# [Objective]
Return the lines of the material from the one containing "This screenshot has width=383, height=289." through the one containing "(x=180, y=104)", inclusive, copying them exactly.
+++ Provided records
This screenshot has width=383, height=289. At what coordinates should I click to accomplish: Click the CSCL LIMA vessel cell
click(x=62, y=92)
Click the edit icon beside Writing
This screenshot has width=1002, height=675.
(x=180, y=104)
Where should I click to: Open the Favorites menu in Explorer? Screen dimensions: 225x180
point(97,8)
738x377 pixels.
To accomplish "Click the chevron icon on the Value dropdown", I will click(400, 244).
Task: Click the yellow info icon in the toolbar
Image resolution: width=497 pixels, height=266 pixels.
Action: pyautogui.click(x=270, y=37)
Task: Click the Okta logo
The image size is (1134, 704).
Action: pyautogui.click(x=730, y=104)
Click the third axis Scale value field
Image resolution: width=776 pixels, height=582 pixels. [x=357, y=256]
++++++
+++ Provided records
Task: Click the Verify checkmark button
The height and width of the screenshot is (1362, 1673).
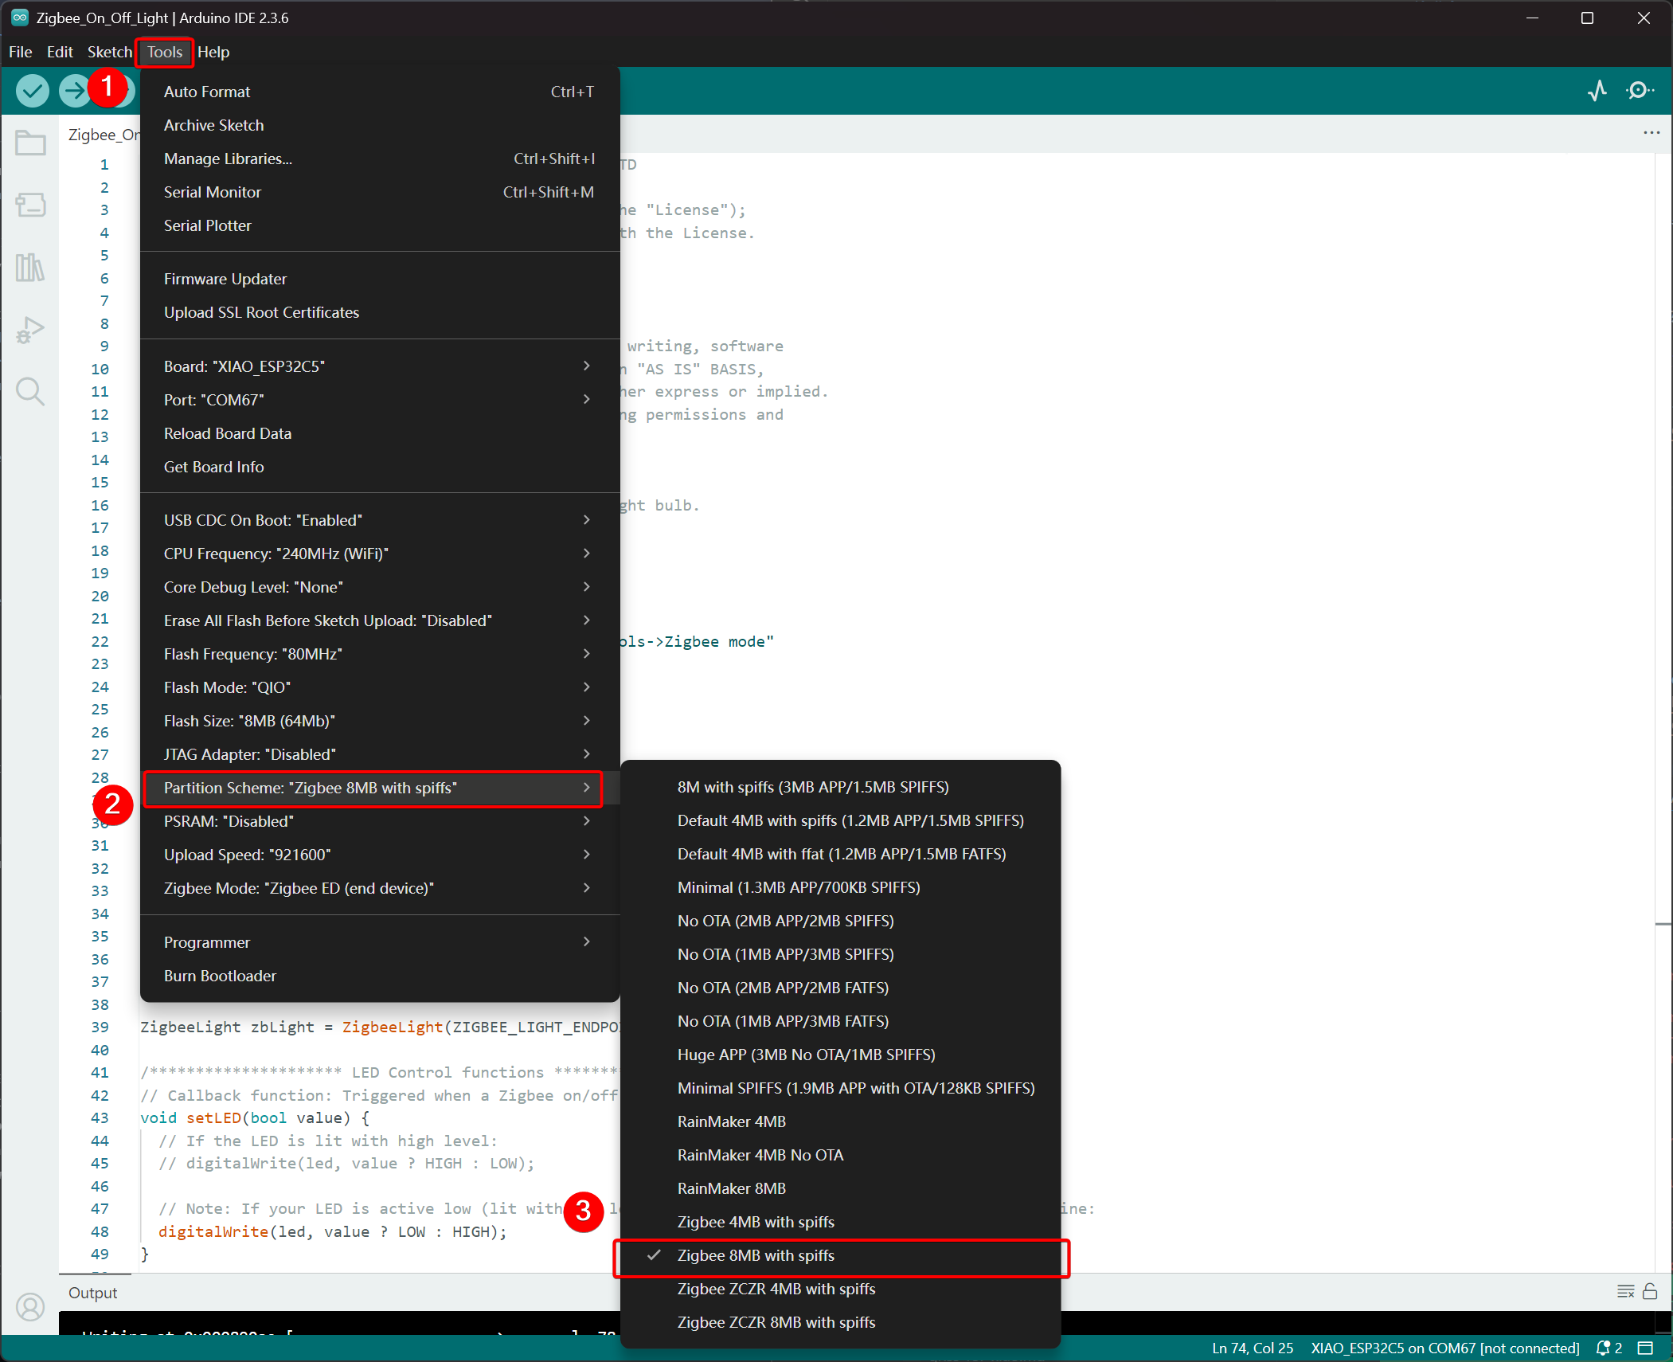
++++++
# [Result of the exercise]
This screenshot has width=383, height=289. At what coordinates should I click to accomplish: Click the CSCL LIMA vessel cell
click(x=62, y=92)
Click the edit icon beside Writing
This screenshot has width=1002, height=675.
(x=180, y=104)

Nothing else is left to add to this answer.